*DATA EXCERPTS:*
__________________________________________________

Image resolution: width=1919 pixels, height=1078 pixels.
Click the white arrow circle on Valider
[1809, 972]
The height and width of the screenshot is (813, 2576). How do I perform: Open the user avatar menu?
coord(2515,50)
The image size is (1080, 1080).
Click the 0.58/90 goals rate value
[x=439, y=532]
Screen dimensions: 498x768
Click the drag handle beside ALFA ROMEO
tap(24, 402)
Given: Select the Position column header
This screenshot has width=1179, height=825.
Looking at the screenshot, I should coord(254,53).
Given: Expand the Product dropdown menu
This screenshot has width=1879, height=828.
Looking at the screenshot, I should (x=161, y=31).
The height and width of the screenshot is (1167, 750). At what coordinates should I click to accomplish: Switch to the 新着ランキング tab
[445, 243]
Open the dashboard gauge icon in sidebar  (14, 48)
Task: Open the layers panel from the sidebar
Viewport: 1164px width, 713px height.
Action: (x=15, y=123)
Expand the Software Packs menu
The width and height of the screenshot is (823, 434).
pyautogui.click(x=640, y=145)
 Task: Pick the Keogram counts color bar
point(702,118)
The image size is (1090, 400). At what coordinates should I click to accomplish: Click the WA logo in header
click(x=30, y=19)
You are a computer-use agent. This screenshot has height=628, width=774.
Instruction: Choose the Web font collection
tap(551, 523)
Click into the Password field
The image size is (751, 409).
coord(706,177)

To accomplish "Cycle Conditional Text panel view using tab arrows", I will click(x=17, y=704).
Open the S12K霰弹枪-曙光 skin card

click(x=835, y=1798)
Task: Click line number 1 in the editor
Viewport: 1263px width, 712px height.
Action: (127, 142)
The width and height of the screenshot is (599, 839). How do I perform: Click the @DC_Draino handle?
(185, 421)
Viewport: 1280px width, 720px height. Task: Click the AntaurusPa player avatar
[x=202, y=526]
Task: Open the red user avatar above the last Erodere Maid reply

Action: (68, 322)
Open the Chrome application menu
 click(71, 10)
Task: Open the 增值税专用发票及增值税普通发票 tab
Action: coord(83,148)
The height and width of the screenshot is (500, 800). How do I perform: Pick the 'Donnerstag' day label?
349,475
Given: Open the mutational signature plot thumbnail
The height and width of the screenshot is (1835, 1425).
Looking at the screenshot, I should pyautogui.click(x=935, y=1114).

__________________________________________________

*EXERCISE:* Give back the material above exactly as it was given.

*EXERCISE RESULT:*
Image resolution: width=1919 pixels, height=1078 pixels.
Click the white arrow circle on Valider
[1809, 972]
The height and width of the screenshot is (813, 2576). How do I perform: Open the user avatar menu?
coord(2515,50)
The image size is (1080, 1080).
Click the 0.58/90 goals rate value
[x=439, y=532]
Screen dimensions: 498x768
Click the drag handle beside ALFA ROMEO
tap(24, 402)
Given: Select the Position column header
This screenshot has width=1179, height=825.
Looking at the screenshot, I should coord(254,53).
Given: Expand the Product dropdown menu
This screenshot has width=1879, height=828.
Looking at the screenshot, I should (x=161, y=31).
The height and width of the screenshot is (1167, 750). At what coordinates should I click to accomplish: Switch to the 新着ランキング tab
[445, 243]
Open the dashboard gauge icon in sidebar  (14, 48)
Task: Open the layers panel from the sidebar
Viewport: 1164px width, 713px height.
Action: (x=15, y=123)
Expand the Software Packs menu
The width and height of the screenshot is (823, 434).
pyautogui.click(x=640, y=145)
 Task: Pick the Keogram counts color bar
point(702,118)
The image size is (1090, 400). At what coordinates should I click to accomplish: Click the WA logo in header
click(x=30, y=19)
You are a computer-use agent. This screenshot has height=628, width=774.
Instruction: Choose the Web font collection
tap(551, 523)
Click into the Password field
The image size is (751, 409).
coord(706,177)

To accomplish "Cycle Conditional Text panel view using tab arrows", I will click(x=17, y=704).
Open the S12K霰弹枪-曙光 skin card

click(x=835, y=1798)
Task: Click line number 1 in the editor
Viewport: 1263px width, 712px height.
Action: (127, 142)
The width and height of the screenshot is (599, 839). How do I perform: Click the @DC_Draino handle?
(185, 421)
Viewport: 1280px width, 720px height. Task: Click the AntaurusPa player avatar
[x=202, y=526]
Task: Open the red user avatar above the last Erodere Maid reply

Action: (68, 322)
Open the Chrome application menu
 click(71, 10)
Task: Open the 增值税专用发票及增值税普通发票 tab
Action: coord(83,148)
The height and width of the screenshot is (500, 800). How do I perform: Pick the 'Donnerstag' day label?
349,475
Given: Open the mutational signature plot thumbnail
The height and width of the screenshot is (1835, 1425).
Looking at the screenshot, I should pyautogui.click(x=935, y=1114).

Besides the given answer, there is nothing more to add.